# PROBLEM:
Transcribe exactly the lines from the first line of the records through the line containing "Given: Click the search magnifier icon", and leave out every picture.

# DATA EXCERPTS:

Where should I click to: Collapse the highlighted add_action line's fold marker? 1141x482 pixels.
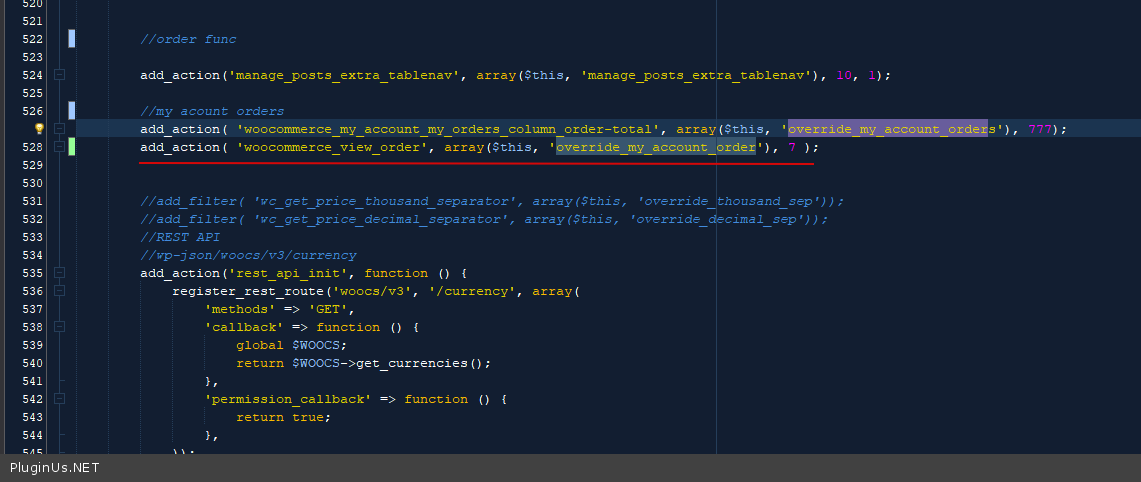pyautogui.click(x=60, y=129)
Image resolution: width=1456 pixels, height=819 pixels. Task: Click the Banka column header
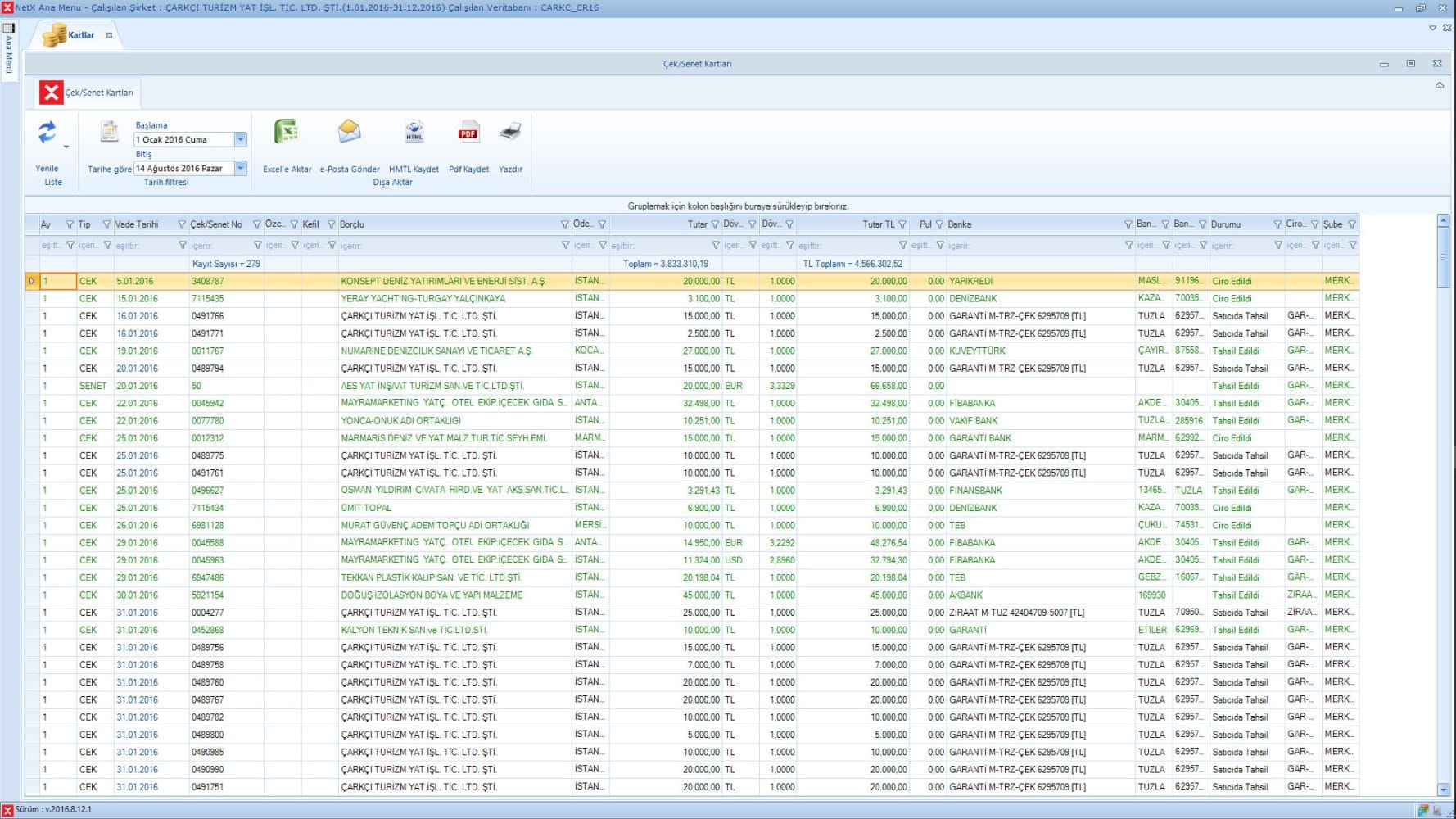960,224
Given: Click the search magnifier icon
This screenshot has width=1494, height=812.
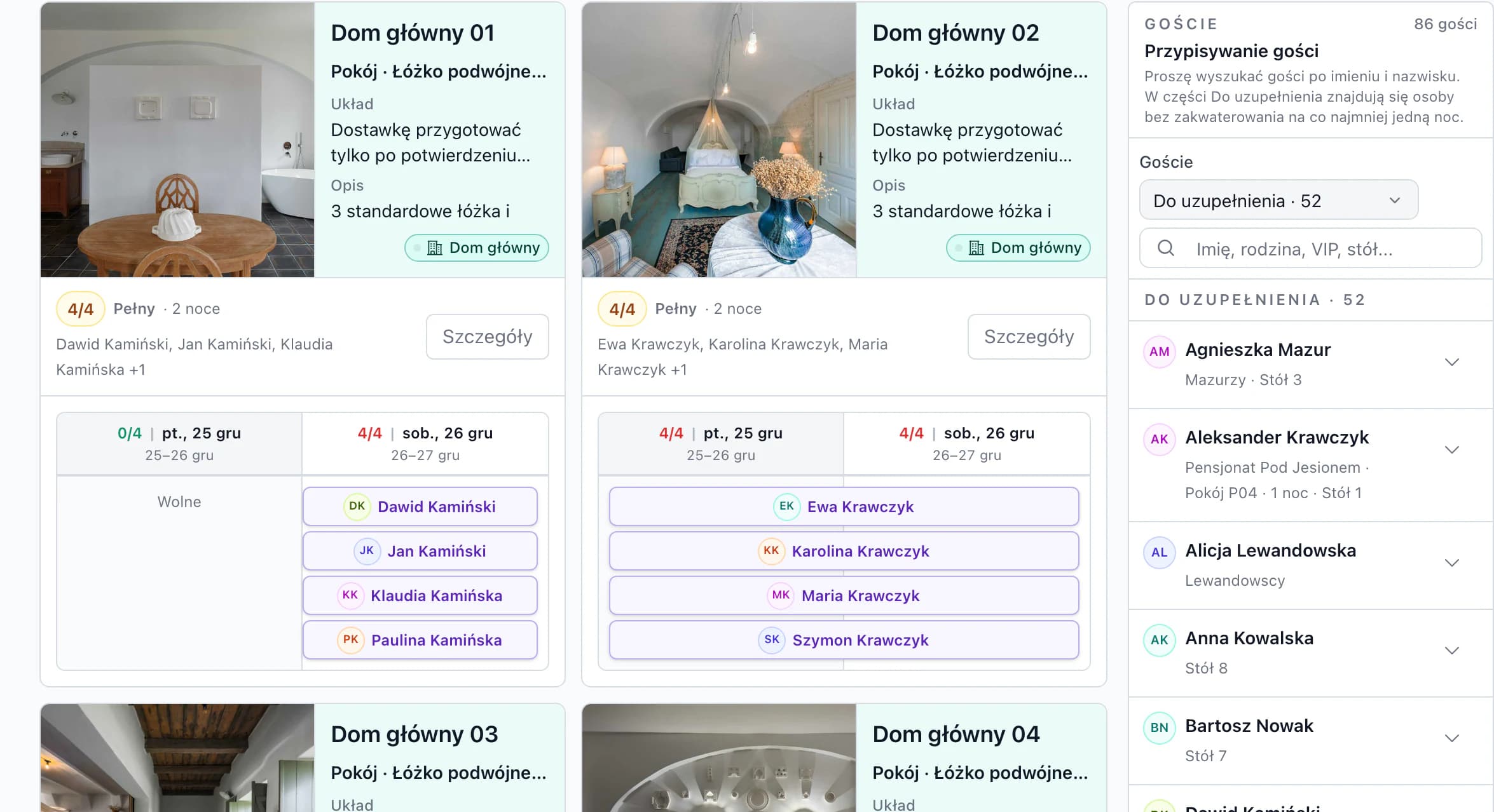Looking at the screenshot, I should pos(1165,248).
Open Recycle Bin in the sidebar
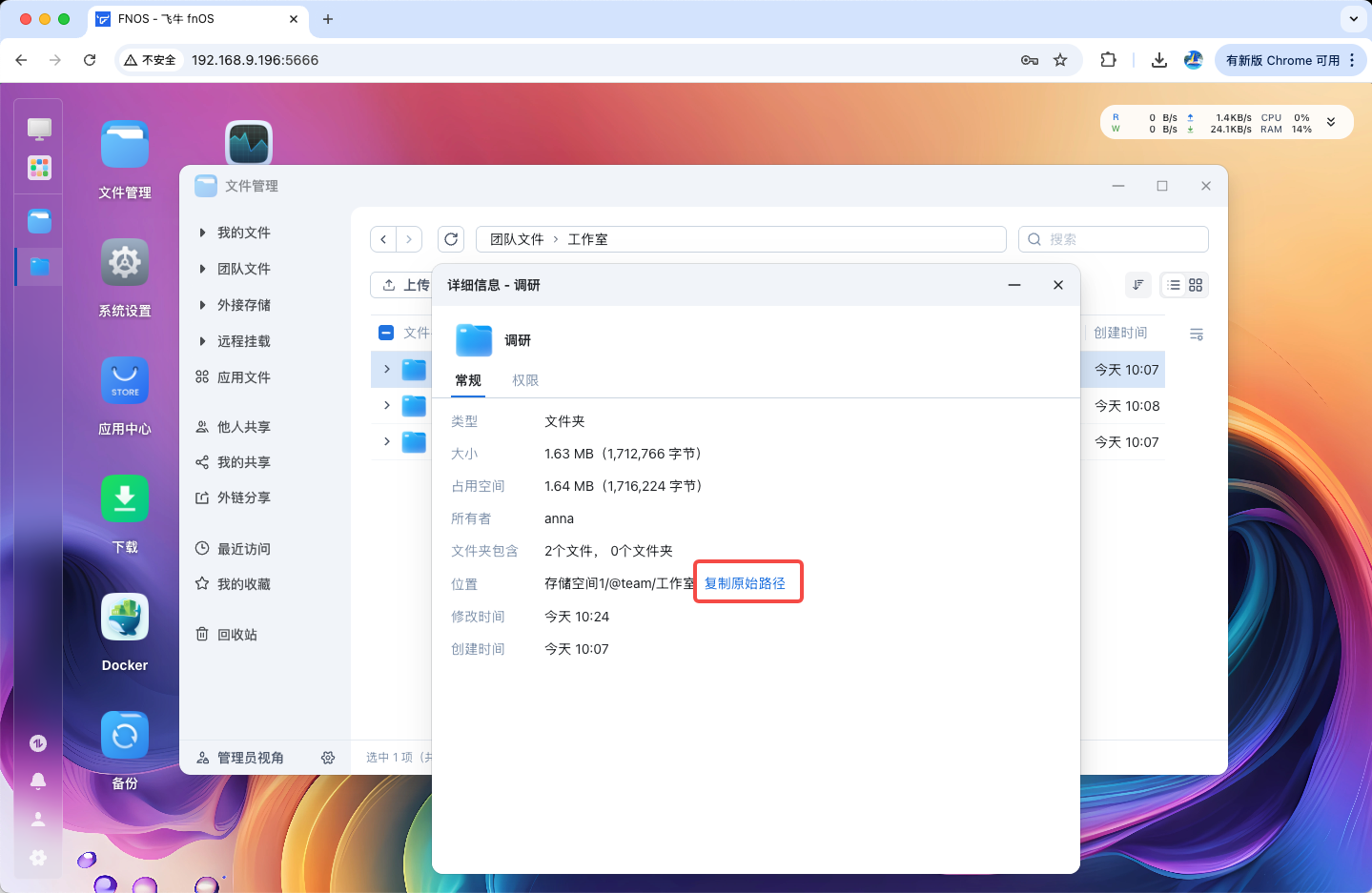Image resolution: width=1372 pixels, height=893 pixels. pos(236,635)
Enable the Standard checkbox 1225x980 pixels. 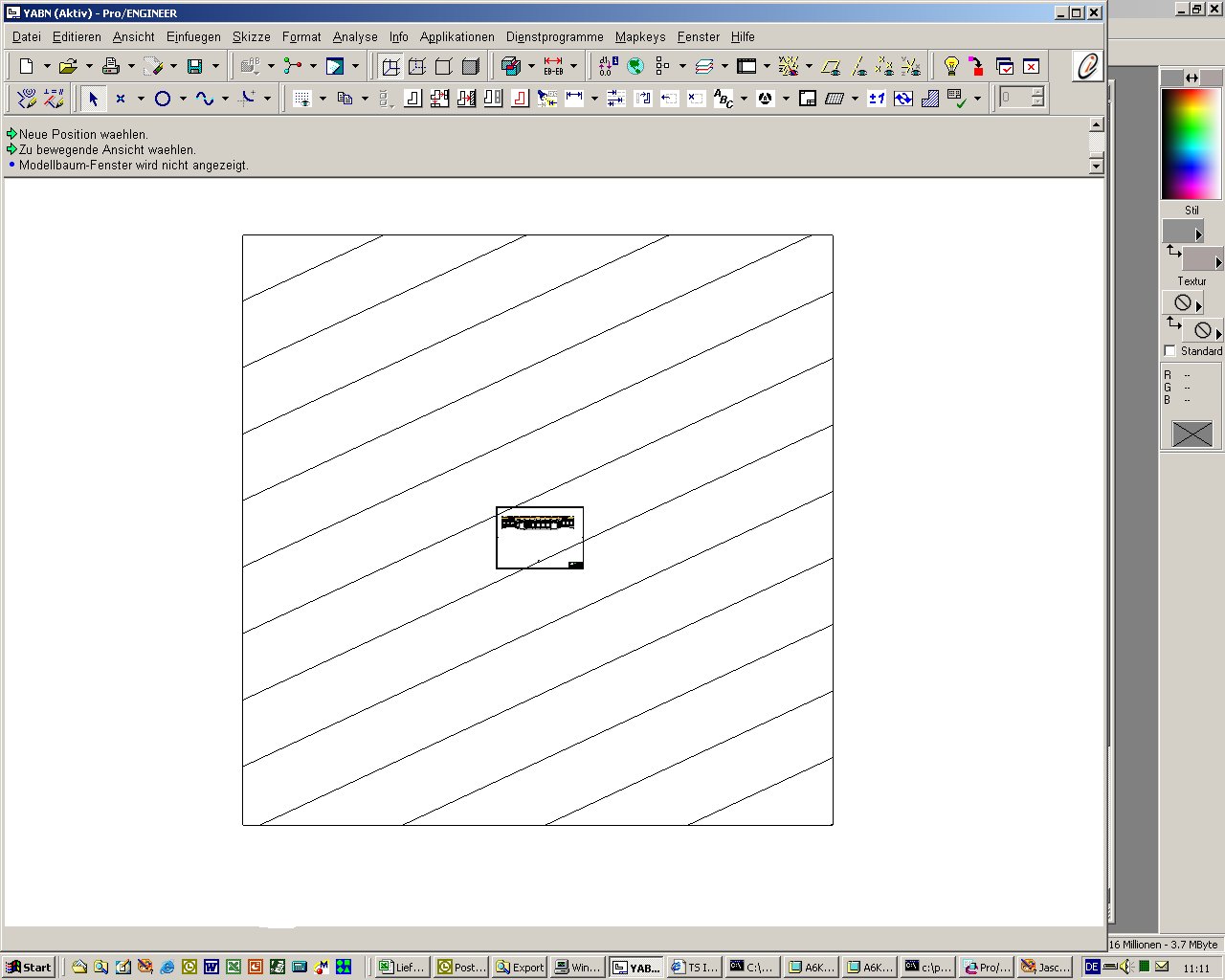(x=1169, y=351)
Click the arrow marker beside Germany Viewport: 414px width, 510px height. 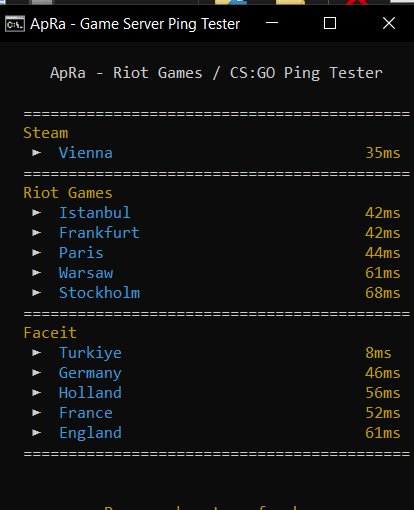37,373
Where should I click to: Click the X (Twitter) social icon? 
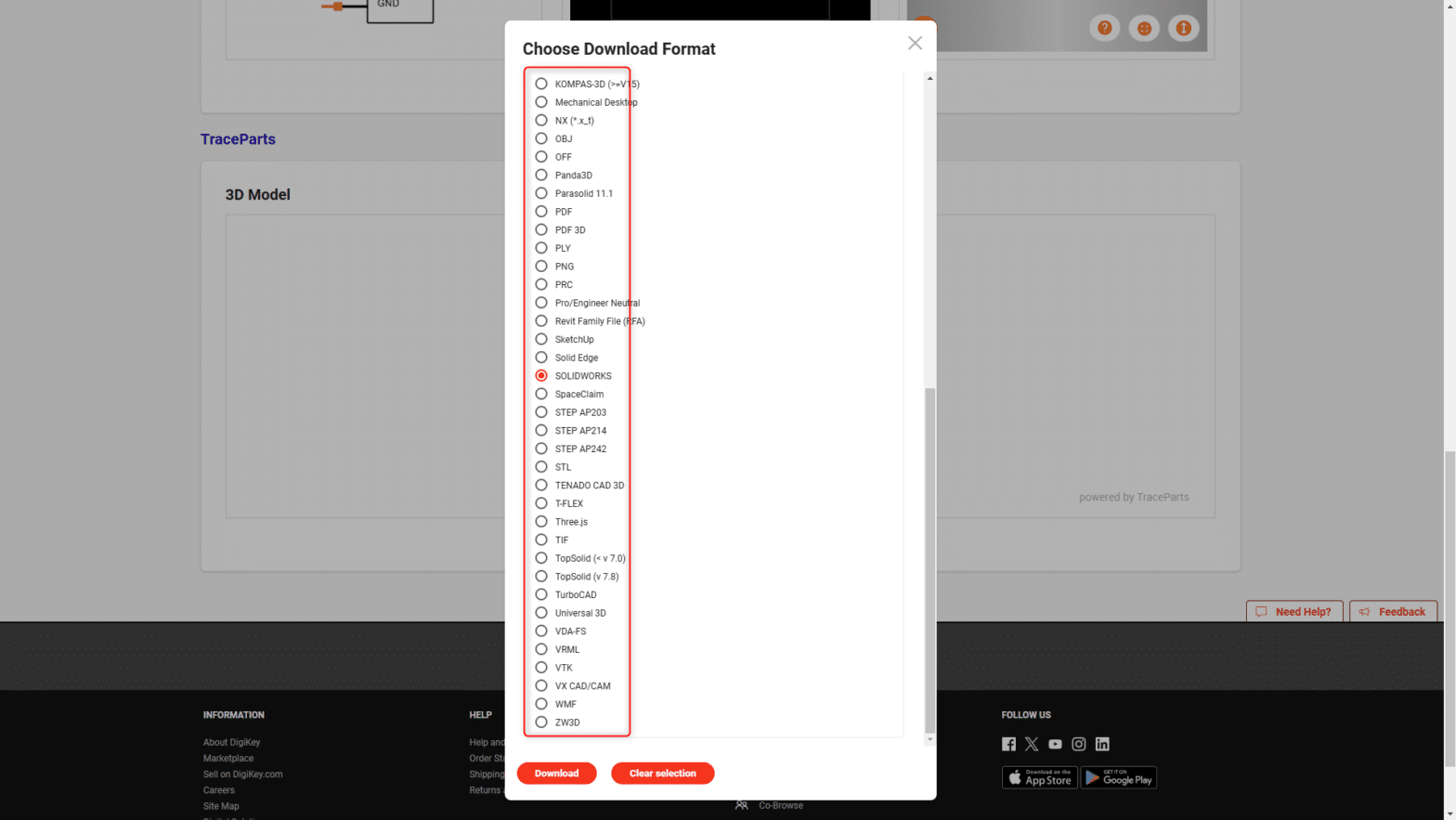[1032, 744]
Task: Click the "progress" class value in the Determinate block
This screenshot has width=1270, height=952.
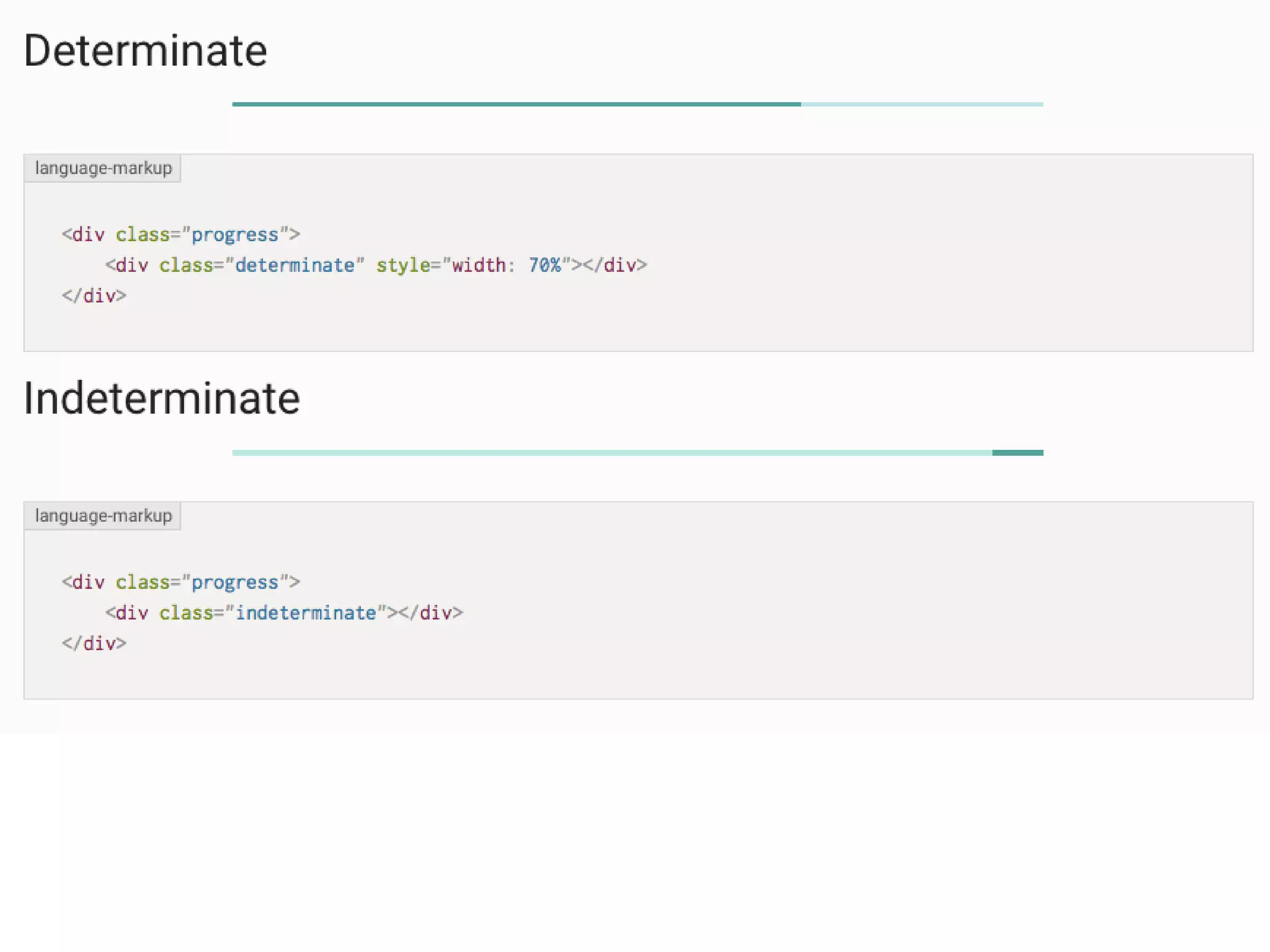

# WRITTEN ANSWER:
Where should I click to: Collapse the highlighted add_action line's fold marker? 1141x482 pixels.
pyautogui.click(x=60, y=129)
Image resolution: width=1456 pixels, height=819 pixels. Task: Click the Banka column header
960,224
Given: Click the search magnifier icon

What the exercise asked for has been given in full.